2.1 Study area
We analyzed the Twin Cities Region of Minnesota (abbreviated as Twin Cities Region), an area of nearly three million people living in 186 communities across the seven counties of Anoka, Carver, Dakota, Hennepin, Ramsey, Scott, and Washington. The Twin Cities Region has developed several distinctive types of neighborhoods (e.g., active downtown, vibrant urban) [15]. In addition, from 1985-2010, the neighborhood environment in the Twin Cities Region became increasingly diverse in social composition and physical form [15]. Therefore, we expected that the Twin Cities Region would be an ideal case in which to observe temporal differences of, and changes in, the distribution of neighborhood food resources. Our study area included 2,083 census block groups defined in 2010 by the U.S. Census Bureau in the Twin Cities Region with diverse built environment and sociodemographic characteristics [17]. We used census block groups to operationalize neighborhoods. The census block group (approximate population of 1,500) is the smallest unit for which data are available on built environment and sociodemographic measures. We excluded only seven census block groups because of missing data.

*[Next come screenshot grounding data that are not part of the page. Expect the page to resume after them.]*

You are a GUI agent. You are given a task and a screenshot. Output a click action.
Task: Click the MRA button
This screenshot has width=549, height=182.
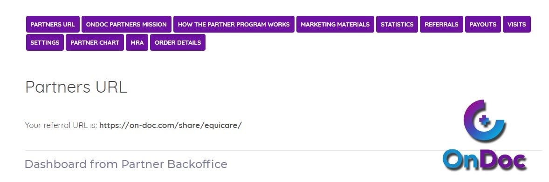coord(137,42)
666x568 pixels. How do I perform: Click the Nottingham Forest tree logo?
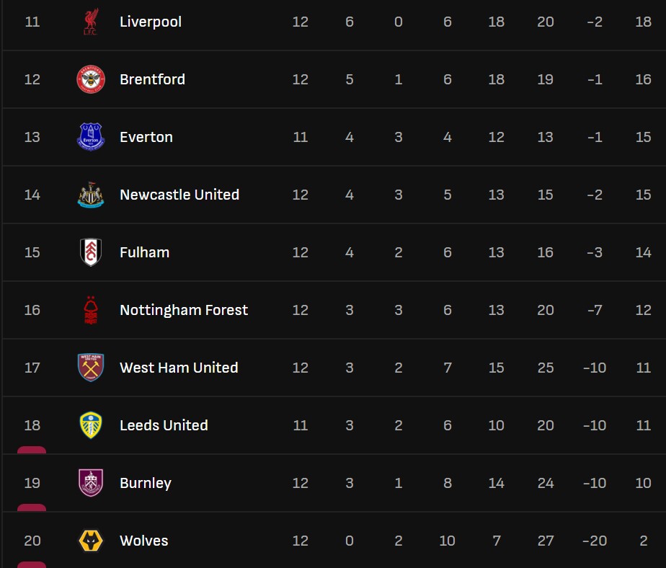tap(91, 310)
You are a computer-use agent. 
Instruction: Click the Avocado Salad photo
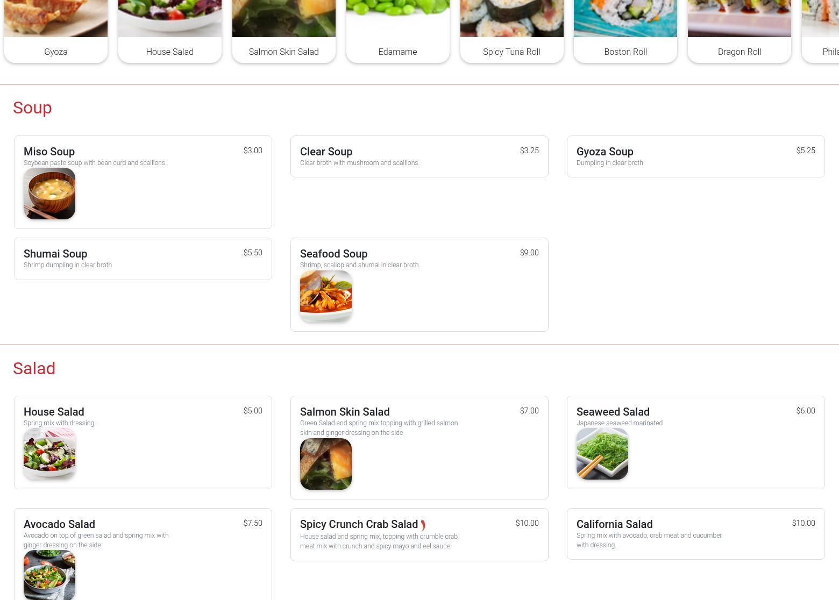[x=49, y=575]
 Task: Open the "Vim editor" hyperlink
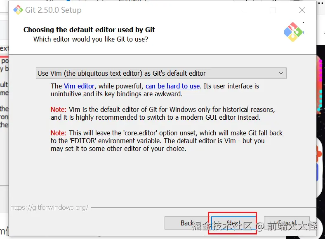(79, 86)
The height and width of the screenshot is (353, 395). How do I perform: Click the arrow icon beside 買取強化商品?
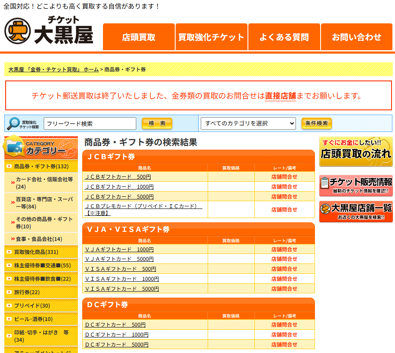(8, 251)
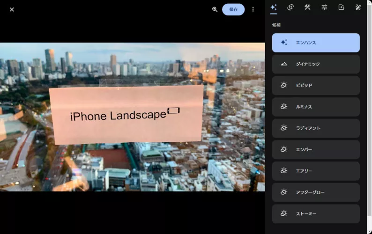
Task: Close the photo editor with the X icon
Action: 12,9
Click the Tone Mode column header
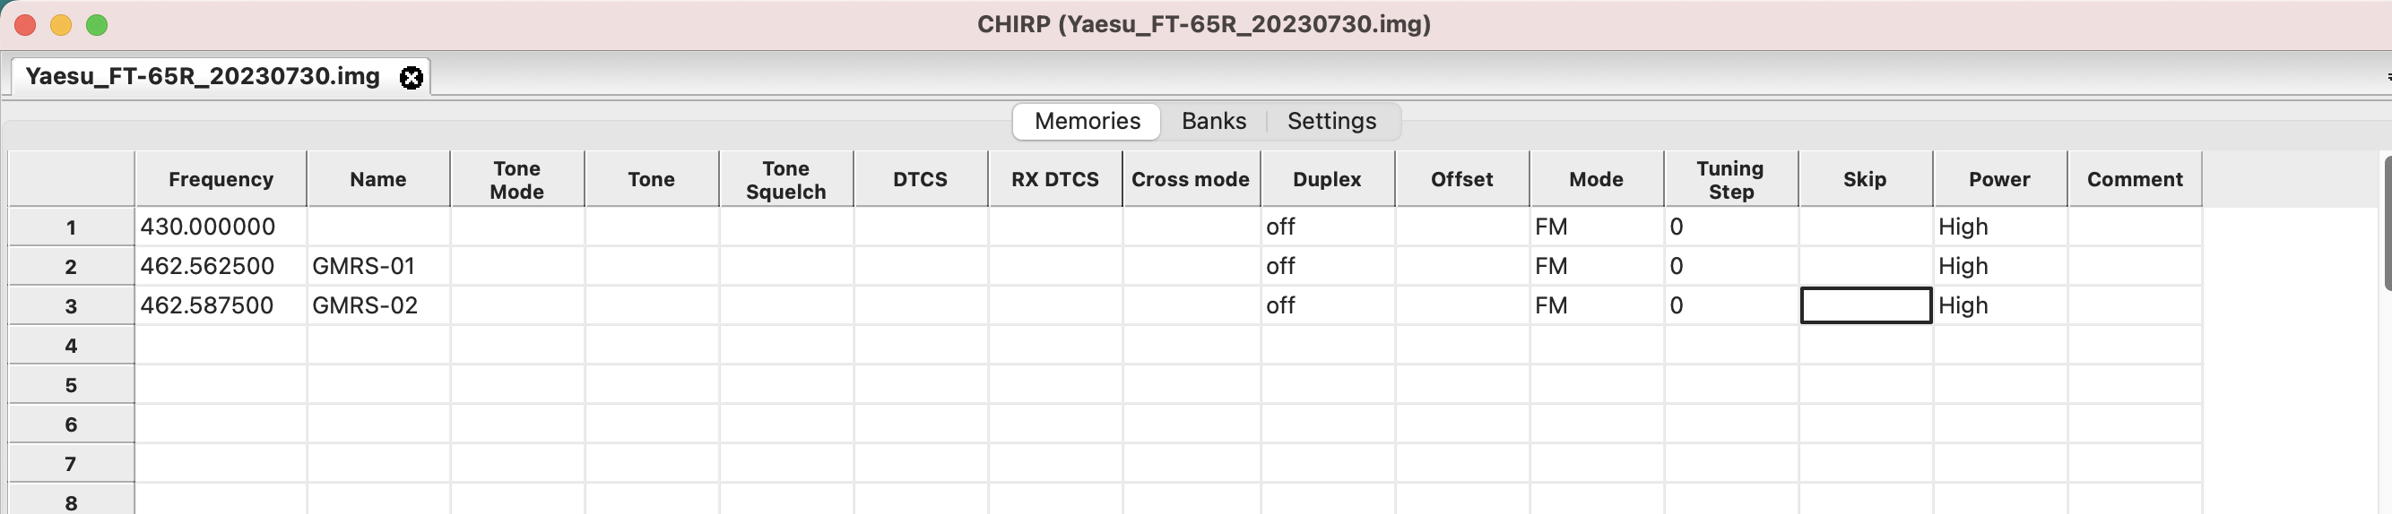2392x514 pixels. pos(517,179)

2.2 Relative availability of sit-down restaurants and supermarkets
We obtained food resource data from the D&B Duns Market Identifiers File (restaurant and food store Standard Industrial Classification categories; Dun & Bradstreet, Inc., Short Hills, NJ), a secondary commercial data source widely available in the U.S. We then classified the food resources according to primary eight-digit Standard Industrial Classification codes for data in years 1993, 2001, and 2011 (See Table S1 in the Additional File 1). We had expected to compare the business types from years 1990, 2000, and 2010; however, data for 1993, 2001 and 2011 were the only available Dun & Bradstreet business data.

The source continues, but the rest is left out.